Cross-posted at WWPD.

Despite a string of unparalleled scholarly and professional successes, Noah Feldman has been ostracized by his former yeshiva. He decided to pair off with a non-Jewish woman (specified as Korean-American, as if race, not faith, were the issue, and Annie Hall would have been just fine) and the school’s official alumni newsletter cropped his fiancée out of a group photograph. He still has friends from his yeshiva days, but does not have the school’s blessing.

Considering that I wrote an article advocating an end to the war on intermarriage in the United States, you might expect that I would be appalled by the yeshiva’s actions. The weirdness of photo-cropping aside, I cannot say that I am. Orthodox Judaism has its interpretations of Jewish law, and no one ever claimed that they were fun to obey. Feldman’s complaint that the Orthodox establishment hasn’t welcomed his fiancée, petty matter of religion aside, is akin to someone choosing to attend a school with a core curriculum, then decrying the injustice of being forced to take certain classes. The difference, of course, is that Feldman was born into this community, and thus never chose to enter it. But while it is reasonable for Feldman to ask for his family’s acceptance, and perhaps that of his close friends, he’d be better off cutting his losses and being glad that the country in which he is thriving is not one run by Orthodox Jews. The problem is when Jewish organizations or individuals order other Jews not to intermarry, as though this in itself is all that matters, as though ethnically or halachically ‘Jewish babies’ are the end in themselves. There is nothing wrong with Orthodox Judaism making this demand in the context of so many others, so long as there are options for those who choose to disobey, as there are in contemporary America.

As Gary Rosenblatt points out on the JTA website, there’s something missing from Feldman’s tale of woe. “For all of Feldman’s candor in the essay, he has nothing to say about where he fits into the community, if at all; whether he wanted his wife to convert; whether they are raising their children as Jews or not; or his feelings about all this.
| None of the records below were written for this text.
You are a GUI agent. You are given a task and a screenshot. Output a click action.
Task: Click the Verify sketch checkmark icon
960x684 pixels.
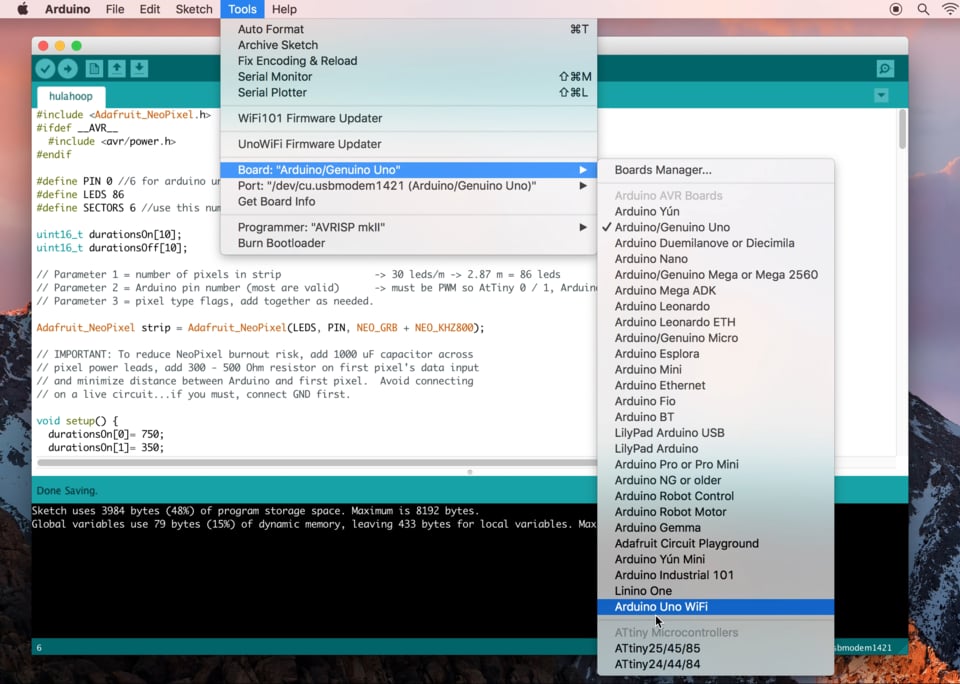[x=45, y=69]
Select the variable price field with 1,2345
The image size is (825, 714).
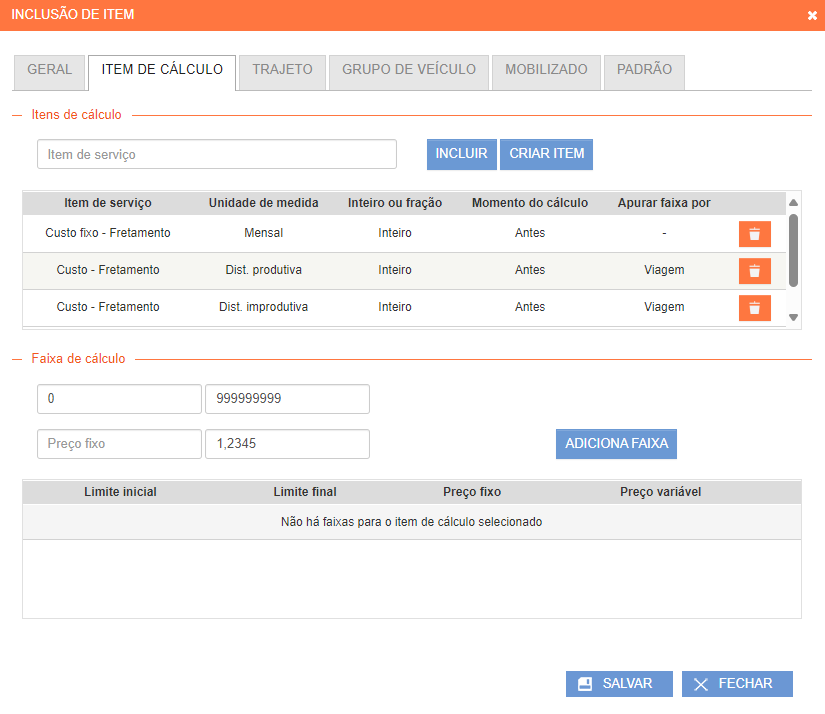pyautogui.click(x=287, y=444)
He only owes us such information if he wants our understanding and empathy, which clearly he does.” This is key. Feldman never mentions how he came to having a non-Jewish fiancée in the first place. Was he open to the idea all along, or was this just the woman for him? Does he feel that in intermarrying he is doing something immoral, and if not, would he go as far as to suggest that Orthodox Judaism sanction it in all cases, not just those of law professors who’ve done their yeshiva proud?

One aspect of Feldman’s essay was predictable. Discussions of intermarriage are inevitably about non-Jewish women marrying (or ‘taking’) Jewish men. From “Knocked Up” to “Meet the Parents” to “Seinfeld,” the notion that Jewish men lust after ‘shiksas’ has outlived the finer creative days of Philip Roth and Woody Allen. Yet there is not much of a difference in America today in the number of Jewish women and Jewish men marrying out. According to a United Jewish Communities survey from 2000-2001:

Overall the intermarriage rate among men (33%) is slightly higher than among women (29%), but the gender composition of intermarriage fluctuates with age. Men above the age of 55 are more likely to be intermarried than women. In the 35-54 year age group, equal proportions of men and women are intermarried. The gender gap in intermarriage has widened among those under the age of 35, with men again more likely than women to be intermarried.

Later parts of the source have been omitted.